Last year, I reorganized the sequence for our series-putting the parts of speech into what I thought was a logical order, instead of skipping all around. I allotted about a month for each part of speech-knowing I wouldn't be able to cover it everyday, but it gave me a guide of how long it took.
After grammar, I hit up writing.
Using what I have learned (here, and here), plus some advice from a colleague (who's an excellent writing teacher) who recommended some books, I started to plan it out.
I'm definitely heavier on the description in the beginning of the year vs. the end of the year-there are more 'smaller projects' we need to do before we can do longer pieces. Plus, I want to make sure that they have the basics and are clear on the expectations before I move forward.

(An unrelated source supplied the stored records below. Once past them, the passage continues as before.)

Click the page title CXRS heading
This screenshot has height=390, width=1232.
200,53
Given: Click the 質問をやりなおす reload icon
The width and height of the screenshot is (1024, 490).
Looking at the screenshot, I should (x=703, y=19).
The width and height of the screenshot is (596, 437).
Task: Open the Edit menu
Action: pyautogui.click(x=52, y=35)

Then I moved onto the biggies-the CCSS I'll be covering, as well the other skills that come along with reading.
This is where my previous experience came into the most play.
I took what I did this year, and moved things around a little, using the experience, plotted out (to me) a logical sequence that builds upon one another.

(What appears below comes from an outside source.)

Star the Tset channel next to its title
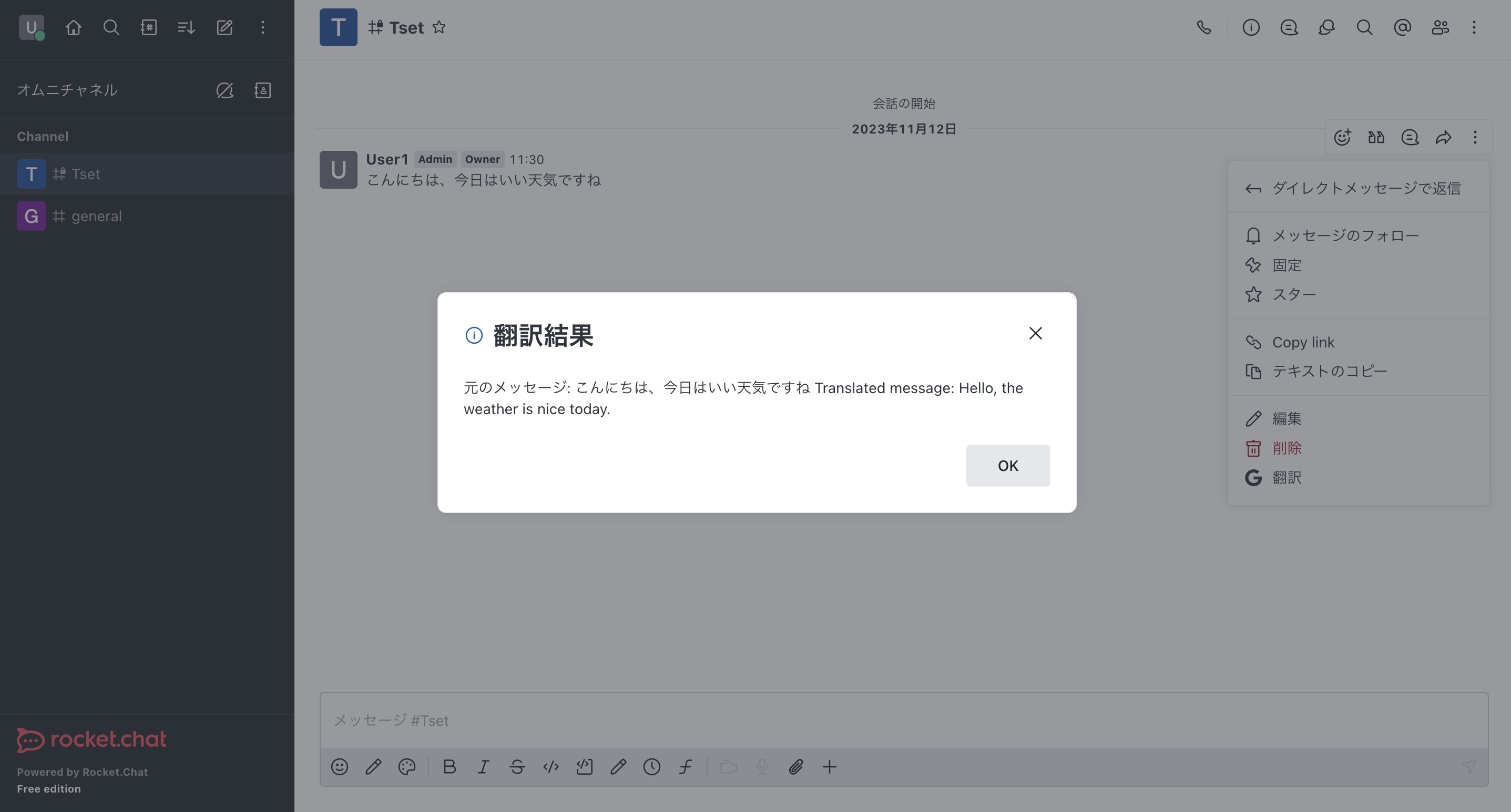This screenshot has height=812, width=1511. coord(440,27)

This is also where I pulled in my basal.
*Tangent* Unless you are absolutely required to teach lesson A on day 1 and lesson B on day 2, I would highly recommend using your basal as a resource. You don't have to do everything they have in there! Pull out the best parts-and supplement the rest! You know your kids-and what works best.
I pulled out the comprehension focus for each of the units, as well as one or two stories that 'fit' with the focus. Some of these comprehension skills are 'implied' in the common core, and they are still important to teach.
Then, I went back, and using a checklist of the CCSS, I checked off what I had already written down. (I did this on my iPad using an Evernote checklist during SBA testing-but paper and pencil work too! ;)
When I got towards the end, any standards left over went into the months of April, May and June. This way, I've made sure that I've covered all the standards by the end of the year.
My next step is to take my half charts and type them up. I'll print them out and have everything bound at Staples for $5-this way I have a easy, portable map that I can use to help me daily plan.